■ TASK GOAL:
Your answer should consist only of the lines below from the one with "土葺き瓦屋根を葺き替えで地震・台風に強く！ (31, 633)" through the one with "工事別必要日数 (222, 1010)", copied exactly.

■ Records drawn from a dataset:
────────
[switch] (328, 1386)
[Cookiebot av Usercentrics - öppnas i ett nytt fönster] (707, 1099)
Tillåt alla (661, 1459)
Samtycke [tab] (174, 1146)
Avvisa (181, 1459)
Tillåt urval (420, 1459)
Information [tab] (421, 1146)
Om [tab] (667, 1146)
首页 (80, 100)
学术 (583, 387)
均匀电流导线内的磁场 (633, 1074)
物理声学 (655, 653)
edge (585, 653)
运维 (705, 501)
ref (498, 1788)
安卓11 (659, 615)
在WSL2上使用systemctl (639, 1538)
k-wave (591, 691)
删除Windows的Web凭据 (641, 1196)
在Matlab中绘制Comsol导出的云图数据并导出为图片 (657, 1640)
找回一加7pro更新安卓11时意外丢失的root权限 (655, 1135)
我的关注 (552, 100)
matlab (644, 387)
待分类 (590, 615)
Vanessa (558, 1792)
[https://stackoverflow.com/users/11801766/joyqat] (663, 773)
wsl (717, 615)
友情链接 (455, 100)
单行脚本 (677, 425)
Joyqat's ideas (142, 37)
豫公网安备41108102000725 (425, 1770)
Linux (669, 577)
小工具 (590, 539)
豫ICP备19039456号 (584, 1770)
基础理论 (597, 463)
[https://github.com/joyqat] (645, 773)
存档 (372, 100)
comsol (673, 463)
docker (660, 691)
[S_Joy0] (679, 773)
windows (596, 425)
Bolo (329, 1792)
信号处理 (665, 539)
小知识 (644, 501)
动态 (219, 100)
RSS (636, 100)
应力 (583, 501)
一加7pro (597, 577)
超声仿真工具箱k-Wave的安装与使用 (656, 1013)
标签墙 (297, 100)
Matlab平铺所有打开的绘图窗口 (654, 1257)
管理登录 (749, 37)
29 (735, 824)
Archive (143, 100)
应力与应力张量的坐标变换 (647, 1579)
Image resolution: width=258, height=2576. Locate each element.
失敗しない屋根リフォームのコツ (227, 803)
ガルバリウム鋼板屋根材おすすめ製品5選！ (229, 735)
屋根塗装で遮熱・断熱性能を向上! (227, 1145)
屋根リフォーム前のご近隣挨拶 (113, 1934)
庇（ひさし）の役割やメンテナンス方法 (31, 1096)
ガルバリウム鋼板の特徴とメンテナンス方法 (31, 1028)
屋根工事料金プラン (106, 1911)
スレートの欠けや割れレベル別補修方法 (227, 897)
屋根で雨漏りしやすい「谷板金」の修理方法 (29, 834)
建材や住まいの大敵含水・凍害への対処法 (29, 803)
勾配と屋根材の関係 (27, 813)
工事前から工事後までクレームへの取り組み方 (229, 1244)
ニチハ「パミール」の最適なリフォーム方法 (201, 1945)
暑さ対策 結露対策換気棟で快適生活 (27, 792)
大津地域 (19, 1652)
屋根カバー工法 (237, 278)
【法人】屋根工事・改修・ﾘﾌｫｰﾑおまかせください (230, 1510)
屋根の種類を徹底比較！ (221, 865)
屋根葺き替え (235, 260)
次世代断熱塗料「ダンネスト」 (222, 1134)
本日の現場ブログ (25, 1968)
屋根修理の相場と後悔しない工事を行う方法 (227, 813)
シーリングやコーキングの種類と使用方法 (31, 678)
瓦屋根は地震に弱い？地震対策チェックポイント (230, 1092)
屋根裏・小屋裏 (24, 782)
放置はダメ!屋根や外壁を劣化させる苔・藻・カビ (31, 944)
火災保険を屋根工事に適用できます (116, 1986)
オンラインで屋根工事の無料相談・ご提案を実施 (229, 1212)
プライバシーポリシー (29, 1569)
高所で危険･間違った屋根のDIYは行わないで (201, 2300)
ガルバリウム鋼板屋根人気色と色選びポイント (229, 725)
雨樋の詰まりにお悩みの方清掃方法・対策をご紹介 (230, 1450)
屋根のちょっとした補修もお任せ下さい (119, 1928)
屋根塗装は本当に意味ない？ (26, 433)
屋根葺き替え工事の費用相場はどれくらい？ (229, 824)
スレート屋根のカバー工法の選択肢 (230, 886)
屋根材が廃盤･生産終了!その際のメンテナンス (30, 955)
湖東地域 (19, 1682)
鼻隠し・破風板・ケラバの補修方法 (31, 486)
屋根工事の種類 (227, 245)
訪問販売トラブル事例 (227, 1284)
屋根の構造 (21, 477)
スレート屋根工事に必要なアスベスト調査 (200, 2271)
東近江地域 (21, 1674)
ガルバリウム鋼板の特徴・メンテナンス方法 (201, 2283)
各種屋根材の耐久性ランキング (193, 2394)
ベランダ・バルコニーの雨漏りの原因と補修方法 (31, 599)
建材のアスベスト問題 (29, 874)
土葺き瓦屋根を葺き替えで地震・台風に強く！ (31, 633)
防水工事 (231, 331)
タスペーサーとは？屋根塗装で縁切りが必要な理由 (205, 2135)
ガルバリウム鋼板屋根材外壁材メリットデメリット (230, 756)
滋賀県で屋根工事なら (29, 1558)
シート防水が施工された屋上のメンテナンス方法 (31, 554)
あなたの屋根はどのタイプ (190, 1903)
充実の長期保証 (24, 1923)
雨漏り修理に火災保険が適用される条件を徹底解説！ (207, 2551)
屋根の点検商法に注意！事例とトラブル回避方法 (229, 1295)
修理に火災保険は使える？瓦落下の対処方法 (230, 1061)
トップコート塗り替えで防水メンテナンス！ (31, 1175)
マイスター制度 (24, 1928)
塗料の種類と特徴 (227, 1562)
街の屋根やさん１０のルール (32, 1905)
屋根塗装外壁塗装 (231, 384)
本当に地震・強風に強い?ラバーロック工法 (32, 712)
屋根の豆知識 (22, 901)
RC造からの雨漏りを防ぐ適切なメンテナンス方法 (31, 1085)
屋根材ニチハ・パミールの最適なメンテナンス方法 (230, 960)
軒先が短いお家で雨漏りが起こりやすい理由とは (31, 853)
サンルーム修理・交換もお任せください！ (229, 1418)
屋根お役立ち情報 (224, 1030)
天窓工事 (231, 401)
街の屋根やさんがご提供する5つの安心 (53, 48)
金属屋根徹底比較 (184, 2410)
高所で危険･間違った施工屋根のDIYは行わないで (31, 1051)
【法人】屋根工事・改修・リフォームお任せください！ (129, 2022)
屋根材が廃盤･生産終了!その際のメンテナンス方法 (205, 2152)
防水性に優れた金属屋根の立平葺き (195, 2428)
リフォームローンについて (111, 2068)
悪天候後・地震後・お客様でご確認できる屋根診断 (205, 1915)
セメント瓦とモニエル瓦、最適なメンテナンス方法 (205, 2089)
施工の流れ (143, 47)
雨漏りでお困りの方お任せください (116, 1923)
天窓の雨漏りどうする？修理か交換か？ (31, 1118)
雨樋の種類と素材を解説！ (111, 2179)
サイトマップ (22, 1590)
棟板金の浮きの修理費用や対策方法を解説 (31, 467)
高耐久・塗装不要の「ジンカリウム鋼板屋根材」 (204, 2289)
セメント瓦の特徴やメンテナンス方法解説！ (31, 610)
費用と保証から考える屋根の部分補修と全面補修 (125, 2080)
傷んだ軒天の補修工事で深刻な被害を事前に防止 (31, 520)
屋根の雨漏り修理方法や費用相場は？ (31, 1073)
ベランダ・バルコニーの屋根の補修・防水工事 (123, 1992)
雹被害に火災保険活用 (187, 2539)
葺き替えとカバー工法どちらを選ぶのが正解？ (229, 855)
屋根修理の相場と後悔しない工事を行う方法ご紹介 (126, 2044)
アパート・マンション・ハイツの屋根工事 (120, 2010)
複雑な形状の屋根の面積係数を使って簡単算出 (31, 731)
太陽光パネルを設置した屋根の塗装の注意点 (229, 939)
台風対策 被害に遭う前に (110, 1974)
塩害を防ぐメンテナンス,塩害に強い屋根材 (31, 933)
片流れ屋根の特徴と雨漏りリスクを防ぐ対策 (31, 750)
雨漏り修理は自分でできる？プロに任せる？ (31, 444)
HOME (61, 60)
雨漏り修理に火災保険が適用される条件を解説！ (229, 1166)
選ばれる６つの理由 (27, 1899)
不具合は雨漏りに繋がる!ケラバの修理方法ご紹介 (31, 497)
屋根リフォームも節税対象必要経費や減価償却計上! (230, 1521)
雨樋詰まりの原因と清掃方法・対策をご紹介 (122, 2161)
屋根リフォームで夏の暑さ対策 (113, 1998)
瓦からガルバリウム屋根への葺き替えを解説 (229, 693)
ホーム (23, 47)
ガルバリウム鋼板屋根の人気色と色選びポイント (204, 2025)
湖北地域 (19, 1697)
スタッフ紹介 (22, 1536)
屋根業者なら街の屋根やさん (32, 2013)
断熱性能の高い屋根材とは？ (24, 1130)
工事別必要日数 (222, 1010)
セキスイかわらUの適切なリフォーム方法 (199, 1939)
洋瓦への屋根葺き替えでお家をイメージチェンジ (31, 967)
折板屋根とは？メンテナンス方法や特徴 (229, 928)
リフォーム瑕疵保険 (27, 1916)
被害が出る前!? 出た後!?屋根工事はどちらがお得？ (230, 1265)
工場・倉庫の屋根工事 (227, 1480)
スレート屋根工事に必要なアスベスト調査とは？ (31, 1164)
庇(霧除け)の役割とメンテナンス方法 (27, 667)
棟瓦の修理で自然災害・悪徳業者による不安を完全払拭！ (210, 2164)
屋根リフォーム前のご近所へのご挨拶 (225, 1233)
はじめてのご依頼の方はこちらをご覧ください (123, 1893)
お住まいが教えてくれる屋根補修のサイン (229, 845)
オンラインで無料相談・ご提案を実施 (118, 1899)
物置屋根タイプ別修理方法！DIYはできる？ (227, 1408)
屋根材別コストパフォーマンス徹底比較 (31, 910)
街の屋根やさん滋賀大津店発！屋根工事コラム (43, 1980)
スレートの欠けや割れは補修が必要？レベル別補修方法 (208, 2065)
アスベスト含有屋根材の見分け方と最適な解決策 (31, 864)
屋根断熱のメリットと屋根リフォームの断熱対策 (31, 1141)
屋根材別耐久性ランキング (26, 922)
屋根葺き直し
────────
■ SOLUTION TO THIS EXERCISE:
土葺き瓦屋根を葺き替えで地震・台風に強く！ (31, 633)
防水工事 (231, 331)
タスペーサーとは？屋根塗装で縁切りが必要な理由 (205, 2135)
ガルバリウム鋼板屋根材外壁材メリットデメリット (230, 756)
滋賀県で屋根工事なら (29, 1558)
シート防水が施工された屋上のメンテナンス方法 (31, 554)
あなたの屋根はどのタイプ (190, 1903)
充実の長期保証 (24, 1923)
雨漏り修理に火災保険が適用される条件を徹底解説！ (207, 2551)
屋根の点検商法に注意！事例とトラブル回避方法 (229, 1295)
修理に火災保険は使える？瓦落下の対処方法 (230, 1061)
トップコート塗り替えで防水メンテナンス！ (31, 1175)
マイスター制度 (24, 1928)
塗料の種類と特徴 (227, 1562)
街の屋根やさん１０のルール (32, 1905)
屋根塗装外壁塗装 (231, 384)
本当に地震・強風に強い?ラバーロック工法 (32, 712)
屋根の豆知識 (22, 901)
RC造からの雨漏りを防ぐ適切なメンテナンス方法 (31, 1085)
屋根材ニチハ・パミールの最適なメンテナンス方法 (230, 960)
軒先が短いお家で雨漏りが起こりやすい理由とは (31, 853)
サンルーム修理・交換もお任せください！ (229, 1418)
屋根お役立ち情報 (224, 1030)
天窓工事 (231, 401)
街の屋根やさんがご提供する5つの安心 (53, 48)
金属屋根徹底比較 (184, 2410)
高所で危険･間違った施工屋根のDIYは行わないで (31, 1051)
【法人】屋根工事・改修・リフォームお任せください！ (129, 2022)
屋根材が廃盤･生産終了!その際のメンテナンス方法 (205, 2152)
防水性に優れた金属屋根の立平葺き (195, 2428)
リフォームローンについて (111, 2068)
悪天候後・地震後・お客様でご確認できる屋根診断 (205, 1915)
セメント瓦とモニエル瓦、最適なメンテナンス方法 (205, 2089)
施工の流れ (143, 47)
雨漏りでお困りの方お任せください (116, 1923)
天窓の雨漏りどうする？修理か交換か？ (31, 1118)
雨樋の種類と素材を解説！ (111, 2179)
サイトマップ (22, 1590)
棟板金の浮きの修理費用や対策方法を解説 (31, 467)
高耐久・塗装不要の「ジンカリウム鋼板屋根材」 (204, 2289)
セメント瓦の特徴やメンテナンス方法解説！ (31, 610)
費用と保証から考える屋根の部分補修と全面補修 (125, 2080)
傷んだ軒天の補修工事で深刻な被害を事前に防止 (31, 520)
屋根の雨漏り修理方法や費用相場は？ (31, 1073)
ベランダ・バルコニーの屋根の補修・防水工事 (123, 1992)
雹被害に火災保険活用 (187, 2539)
葺き替えとカバー工法どちらを選ぶのが正解？ (229, 855)
屋根修理の相場と後悔しない工事を行う方法ご紹介 (126, 2044)
アパート・マンション・ハイツの屋根工事 (120, 2010)
複雑な形状の屋根の面積係数を使って簡単算出 (31, 731)
太陽光パネルを設置した屋根の塗装の注意点 (229, 939)
台風対策 被害に遭う前に (110, 1974)
塩害を防ぐメンテナンス,塩害に強い屋根材 (31, 933)
片流れ屋根の特徴と雨漏りリスクを防ぐ対策 (31, 750)
雨漏り修理は自分でできる？プロに任せる？ (31, 444)
HOME (61, 60)
雨漏り修理に火災保険が適用される条件を解説！ (229, 1166)
選ばれる６つの理由 (27, 1899)
不具合は雨漏りに繋がる!ケラバの修理方法ご紹介 (31, 497)
屋根リフォームも節税対象必要経費や減価償却計上! (230, 1521)
雨樋詰まりの原因と清掃方法・対策をご紹介 (122, 2161)
屋根リフォームで夏の暑さ対策 (113, 1998)
瓦からガルバリウム屋根への葺き替えを解説 (229, 693)
ホーム (23, 47)
ガルバリウム鋼板屋根の人気色と色選びポイント (204, 2025)
湖北地域 (19, 1697)
スタッフ紹介 (22, 1536)
屋根業者なら街の屋根やさん (32, 2013)
断熱性能の高い屋根材とは？ (24, 1130)
工事別必要日数 (222, 1010)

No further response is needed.